====== Selected extract ======
Meanwhile C Company was ordered to execute a right-flank attack, to link up with B Company and if possible push, on round the village of Manneville la Raoult to the line of the road that ran north-south to the east of the village. This flanking movement took a deal onger time than expected, as the country was very difficult. It was not till 1600 hrs. that contact was made with B Company and the company commander decided to push on to Manneville la Raoult. Enemy were encountered some 300 yards short of the village, but after a sharp exchange of fire and some good work by Lieutenant F. Scott’s platoon, the enemy withdrew, leaving six prisoners and some casualties behind them. C Company then pushed on to its objective, captured on its way some half a dozen horse-drawn transport vehicles complete with drivers and stores, and at dusk consolidated its position. Unfortunately all touch with the remainder of the Regiment was lost at this stage, for the arduous nature of the approach march had proved too much for the wireless sets. The forward observation officer’s signaller fell headlong down an almost perpendicular railway embankment fairly early on and that was one set and artillery support gone. The mobile fire controller’s (mortars) signaller fell into a stream and that was another set and mortar support gone. This was too much for the company’s set, which packed up in sympathy with the others. Touch with the remainder of the Regiment was not made till later that night.
Meanwhile, hearing nothing from C Company except the sounds of battle, the commanding officer launched A and D Companies through B Company to capture the village of Manneville la Raoult. D Company had a very stiff fight in the village itself, but after a spirited action cleared it of enemy.
The Germans put down mortar and artillery fire on the village while their own troops were still in position, causing casualties to their own as well as our troops. By nightfall D Company was in possession of Manneville la Raoult and had taken a number of prisoners. They also captured a quantity of horse-drawn transport. During the night the 1st Royal Ulster Rifles passed through C Company’s position en route for Berville.
======
* **What this exercise asks**:
A. In the account of the attack on Manneville la Raoult, switch "spirited" to "vigorous" and give the stretch from "Meanwhile, hearing nothing" through "it of enemy.".
B. According to the account of the attack on Manneville la Raoult, why did C Company lose all touch with the rest of the Regiment?
====== Extracted material ======
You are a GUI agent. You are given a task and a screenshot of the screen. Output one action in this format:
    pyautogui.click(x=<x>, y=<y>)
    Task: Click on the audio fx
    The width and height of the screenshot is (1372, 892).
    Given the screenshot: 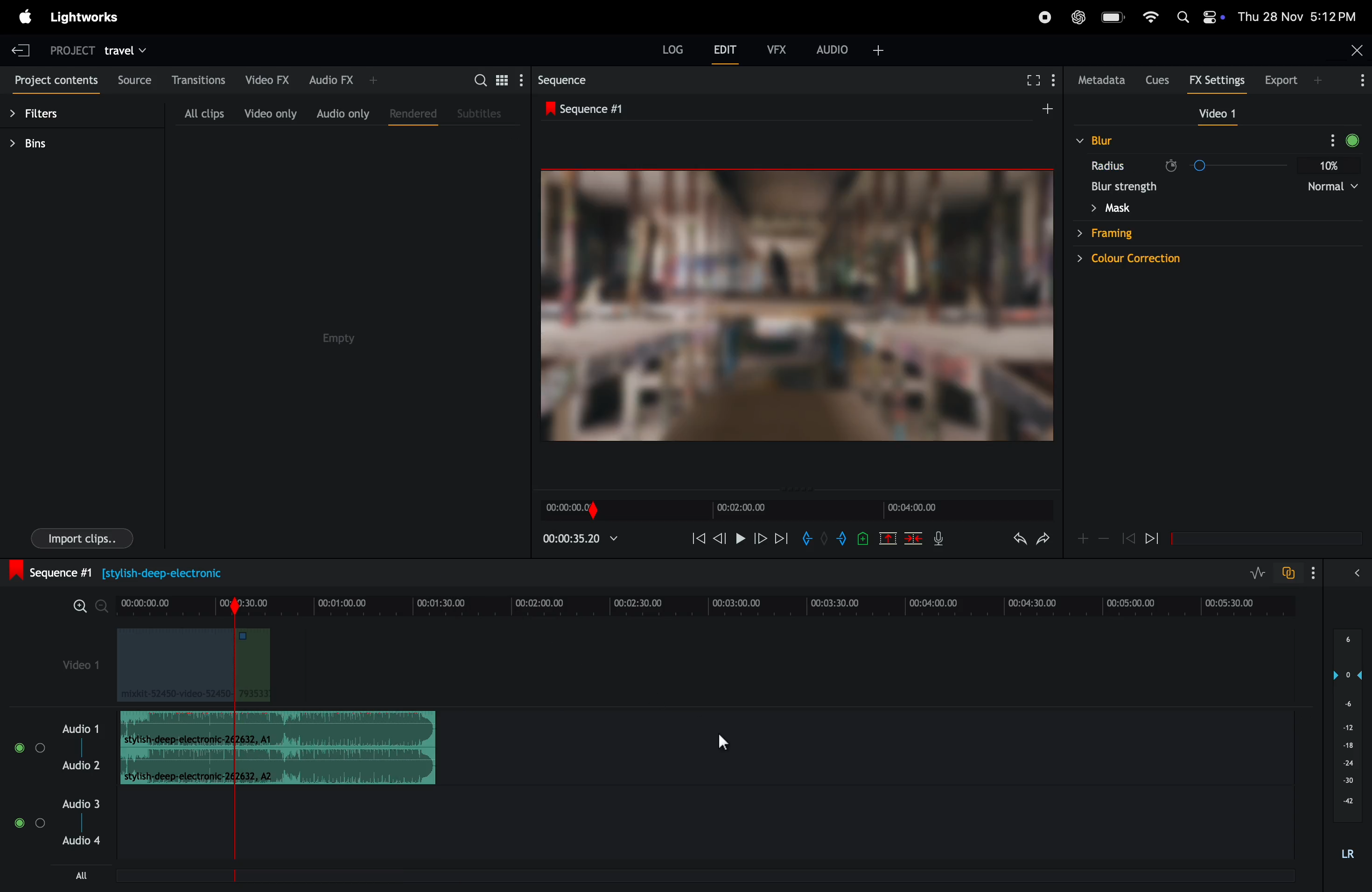 What is the action you would take?
    pyautogui.click(x=351, y=76)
======
* **Solutions in order**:
A.
Meanwhile, hearing nothing from C Company except the sounds of battle, the commanding officer launched A and D Companies through B Company to capture the village of Manneville la Raoult. D Company had a very stiff fight in the village itself, but after a vigorous action cleared it of enemy.

B. The hard approach march proved too much for the wireless sets. The forward observation officer's signaller fell down a railway embankment, and the mortar fire controller's signaller fell into a stream. Then the company's own set failed as well.